> [EXTRACTED RECORDS]
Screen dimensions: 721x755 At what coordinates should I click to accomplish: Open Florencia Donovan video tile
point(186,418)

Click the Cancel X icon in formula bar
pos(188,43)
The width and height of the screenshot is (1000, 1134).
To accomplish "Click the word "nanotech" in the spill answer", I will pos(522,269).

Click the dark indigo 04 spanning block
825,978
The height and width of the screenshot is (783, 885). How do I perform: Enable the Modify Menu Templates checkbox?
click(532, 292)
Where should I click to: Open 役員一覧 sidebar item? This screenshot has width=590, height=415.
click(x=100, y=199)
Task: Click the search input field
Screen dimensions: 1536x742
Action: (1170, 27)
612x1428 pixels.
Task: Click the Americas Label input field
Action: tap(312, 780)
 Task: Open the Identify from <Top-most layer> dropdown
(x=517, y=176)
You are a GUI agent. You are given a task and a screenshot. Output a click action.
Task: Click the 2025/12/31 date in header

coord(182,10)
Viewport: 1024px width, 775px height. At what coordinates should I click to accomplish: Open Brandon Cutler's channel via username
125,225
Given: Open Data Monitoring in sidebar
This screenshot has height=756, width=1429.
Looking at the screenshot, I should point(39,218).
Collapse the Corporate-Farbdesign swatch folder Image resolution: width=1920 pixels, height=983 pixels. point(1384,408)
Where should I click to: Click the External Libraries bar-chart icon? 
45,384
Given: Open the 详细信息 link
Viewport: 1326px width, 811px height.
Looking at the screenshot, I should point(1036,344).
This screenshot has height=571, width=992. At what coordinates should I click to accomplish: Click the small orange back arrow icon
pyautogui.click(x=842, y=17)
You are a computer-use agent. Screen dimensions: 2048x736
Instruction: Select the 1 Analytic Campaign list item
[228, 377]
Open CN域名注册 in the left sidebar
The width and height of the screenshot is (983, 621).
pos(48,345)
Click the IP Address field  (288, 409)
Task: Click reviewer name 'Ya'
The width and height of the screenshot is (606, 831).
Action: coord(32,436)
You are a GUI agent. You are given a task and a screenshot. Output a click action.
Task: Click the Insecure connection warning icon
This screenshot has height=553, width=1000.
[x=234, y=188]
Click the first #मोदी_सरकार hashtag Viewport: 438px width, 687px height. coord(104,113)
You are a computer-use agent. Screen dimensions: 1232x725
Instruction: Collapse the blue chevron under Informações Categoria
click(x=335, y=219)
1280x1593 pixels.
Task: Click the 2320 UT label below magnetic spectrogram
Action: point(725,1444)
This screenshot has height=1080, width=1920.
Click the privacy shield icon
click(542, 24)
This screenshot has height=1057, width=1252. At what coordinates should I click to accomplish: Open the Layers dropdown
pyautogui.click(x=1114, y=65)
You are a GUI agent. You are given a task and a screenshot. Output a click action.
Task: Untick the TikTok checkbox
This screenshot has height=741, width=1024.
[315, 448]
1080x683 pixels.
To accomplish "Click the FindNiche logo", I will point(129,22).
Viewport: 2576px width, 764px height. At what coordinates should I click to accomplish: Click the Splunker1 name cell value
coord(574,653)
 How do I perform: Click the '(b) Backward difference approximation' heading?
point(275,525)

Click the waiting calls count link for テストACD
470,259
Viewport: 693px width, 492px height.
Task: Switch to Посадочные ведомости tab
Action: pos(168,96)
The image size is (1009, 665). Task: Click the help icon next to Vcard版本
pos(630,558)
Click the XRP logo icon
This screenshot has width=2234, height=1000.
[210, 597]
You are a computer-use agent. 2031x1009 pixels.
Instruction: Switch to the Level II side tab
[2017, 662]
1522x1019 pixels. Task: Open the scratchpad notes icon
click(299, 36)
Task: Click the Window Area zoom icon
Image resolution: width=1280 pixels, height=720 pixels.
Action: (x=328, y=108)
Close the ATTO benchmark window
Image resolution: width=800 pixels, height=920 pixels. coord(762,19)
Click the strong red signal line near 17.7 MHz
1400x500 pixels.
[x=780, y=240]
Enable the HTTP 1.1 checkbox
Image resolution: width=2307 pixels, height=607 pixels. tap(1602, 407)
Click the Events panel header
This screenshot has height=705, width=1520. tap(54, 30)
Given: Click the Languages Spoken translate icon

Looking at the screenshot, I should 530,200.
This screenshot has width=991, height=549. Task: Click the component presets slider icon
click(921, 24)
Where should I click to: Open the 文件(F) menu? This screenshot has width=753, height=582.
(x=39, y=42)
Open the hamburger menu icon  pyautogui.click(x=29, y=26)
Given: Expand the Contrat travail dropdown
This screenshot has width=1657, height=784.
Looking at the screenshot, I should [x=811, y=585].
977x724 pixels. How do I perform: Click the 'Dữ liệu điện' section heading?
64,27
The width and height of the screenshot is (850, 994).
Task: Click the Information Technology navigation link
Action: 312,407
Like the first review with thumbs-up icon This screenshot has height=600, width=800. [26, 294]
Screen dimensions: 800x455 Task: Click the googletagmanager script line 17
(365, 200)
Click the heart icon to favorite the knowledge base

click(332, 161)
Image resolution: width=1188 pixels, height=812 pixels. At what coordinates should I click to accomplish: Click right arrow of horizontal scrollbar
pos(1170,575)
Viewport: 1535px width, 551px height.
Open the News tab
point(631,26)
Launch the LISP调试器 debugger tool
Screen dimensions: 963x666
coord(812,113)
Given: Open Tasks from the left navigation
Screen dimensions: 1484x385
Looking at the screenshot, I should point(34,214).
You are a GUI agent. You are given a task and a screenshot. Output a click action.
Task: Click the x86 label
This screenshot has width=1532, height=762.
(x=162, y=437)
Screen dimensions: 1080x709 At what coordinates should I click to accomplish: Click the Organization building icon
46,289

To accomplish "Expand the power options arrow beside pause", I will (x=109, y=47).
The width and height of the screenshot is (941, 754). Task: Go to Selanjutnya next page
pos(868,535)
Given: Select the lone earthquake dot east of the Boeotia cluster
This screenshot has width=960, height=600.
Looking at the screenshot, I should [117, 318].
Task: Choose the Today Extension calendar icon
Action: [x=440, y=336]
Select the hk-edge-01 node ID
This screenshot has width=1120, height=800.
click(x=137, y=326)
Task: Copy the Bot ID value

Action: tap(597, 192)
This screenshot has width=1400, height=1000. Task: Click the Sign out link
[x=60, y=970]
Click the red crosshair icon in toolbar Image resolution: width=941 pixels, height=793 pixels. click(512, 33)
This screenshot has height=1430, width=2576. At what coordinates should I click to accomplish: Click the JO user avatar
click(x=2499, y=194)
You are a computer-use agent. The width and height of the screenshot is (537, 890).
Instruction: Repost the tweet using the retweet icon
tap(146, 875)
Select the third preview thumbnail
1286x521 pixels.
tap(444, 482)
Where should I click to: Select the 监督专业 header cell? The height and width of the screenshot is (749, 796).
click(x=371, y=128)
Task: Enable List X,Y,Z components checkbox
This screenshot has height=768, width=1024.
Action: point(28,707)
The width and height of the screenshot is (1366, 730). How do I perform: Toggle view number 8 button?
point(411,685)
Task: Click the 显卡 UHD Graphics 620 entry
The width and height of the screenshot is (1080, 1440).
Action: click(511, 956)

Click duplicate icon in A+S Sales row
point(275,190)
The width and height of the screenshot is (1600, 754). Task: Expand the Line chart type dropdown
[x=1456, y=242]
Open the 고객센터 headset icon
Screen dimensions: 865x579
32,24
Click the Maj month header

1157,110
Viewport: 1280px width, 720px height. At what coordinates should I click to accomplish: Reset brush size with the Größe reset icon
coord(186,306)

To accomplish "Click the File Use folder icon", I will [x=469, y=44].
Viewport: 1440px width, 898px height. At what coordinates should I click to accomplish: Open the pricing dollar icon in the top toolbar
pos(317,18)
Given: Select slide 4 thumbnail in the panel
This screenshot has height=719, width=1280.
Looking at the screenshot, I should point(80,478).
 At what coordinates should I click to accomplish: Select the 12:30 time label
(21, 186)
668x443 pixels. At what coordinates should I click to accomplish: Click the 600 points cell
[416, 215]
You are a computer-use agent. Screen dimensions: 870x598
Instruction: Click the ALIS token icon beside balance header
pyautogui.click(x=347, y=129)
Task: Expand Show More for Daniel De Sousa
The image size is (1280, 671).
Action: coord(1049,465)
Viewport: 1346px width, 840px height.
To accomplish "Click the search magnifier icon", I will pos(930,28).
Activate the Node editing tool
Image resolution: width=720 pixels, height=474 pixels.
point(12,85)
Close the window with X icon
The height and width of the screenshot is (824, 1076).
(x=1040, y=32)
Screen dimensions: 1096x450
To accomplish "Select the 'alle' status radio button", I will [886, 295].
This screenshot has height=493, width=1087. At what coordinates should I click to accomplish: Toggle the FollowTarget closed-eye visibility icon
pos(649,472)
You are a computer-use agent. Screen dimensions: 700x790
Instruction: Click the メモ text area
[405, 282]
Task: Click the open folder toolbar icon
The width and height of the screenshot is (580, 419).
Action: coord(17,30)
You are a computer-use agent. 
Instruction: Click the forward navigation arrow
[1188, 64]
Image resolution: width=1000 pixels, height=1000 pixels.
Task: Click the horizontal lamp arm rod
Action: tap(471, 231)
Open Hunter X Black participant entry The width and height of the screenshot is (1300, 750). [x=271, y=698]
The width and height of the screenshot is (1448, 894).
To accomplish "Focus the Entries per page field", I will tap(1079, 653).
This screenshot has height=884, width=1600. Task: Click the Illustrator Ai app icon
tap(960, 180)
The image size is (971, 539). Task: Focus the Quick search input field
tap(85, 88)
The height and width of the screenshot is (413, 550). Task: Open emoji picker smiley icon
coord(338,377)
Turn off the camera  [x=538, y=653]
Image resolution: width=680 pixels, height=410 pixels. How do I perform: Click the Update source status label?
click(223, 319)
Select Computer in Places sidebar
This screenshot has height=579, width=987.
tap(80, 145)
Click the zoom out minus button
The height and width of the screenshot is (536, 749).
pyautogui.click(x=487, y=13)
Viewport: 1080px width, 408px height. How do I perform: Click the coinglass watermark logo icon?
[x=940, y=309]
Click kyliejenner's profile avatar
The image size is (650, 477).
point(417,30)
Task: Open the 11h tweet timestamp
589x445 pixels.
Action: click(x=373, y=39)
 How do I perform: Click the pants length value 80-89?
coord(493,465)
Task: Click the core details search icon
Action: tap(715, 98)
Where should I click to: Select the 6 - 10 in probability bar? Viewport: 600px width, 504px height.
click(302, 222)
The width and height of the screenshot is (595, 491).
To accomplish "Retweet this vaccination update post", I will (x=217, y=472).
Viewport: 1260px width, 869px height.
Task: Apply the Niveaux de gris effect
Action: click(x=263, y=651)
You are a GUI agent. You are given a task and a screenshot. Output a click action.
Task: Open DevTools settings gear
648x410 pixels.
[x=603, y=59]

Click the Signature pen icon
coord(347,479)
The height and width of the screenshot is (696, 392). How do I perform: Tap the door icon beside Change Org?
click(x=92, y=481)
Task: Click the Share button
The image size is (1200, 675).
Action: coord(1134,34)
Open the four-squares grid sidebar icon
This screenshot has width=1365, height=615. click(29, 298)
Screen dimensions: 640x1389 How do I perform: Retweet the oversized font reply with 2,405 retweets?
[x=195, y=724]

> [TASK ITEM]
Search term "first": return each line of the data that contains it.

> [YOUR RESPONSE]
Click the first #मोदी_सरकार hashtag Viewport: 438px width, 687px height. coord(104,113)
Like the first review with thumbs-up icon This screenshot has height=600, width=800. [26, 294]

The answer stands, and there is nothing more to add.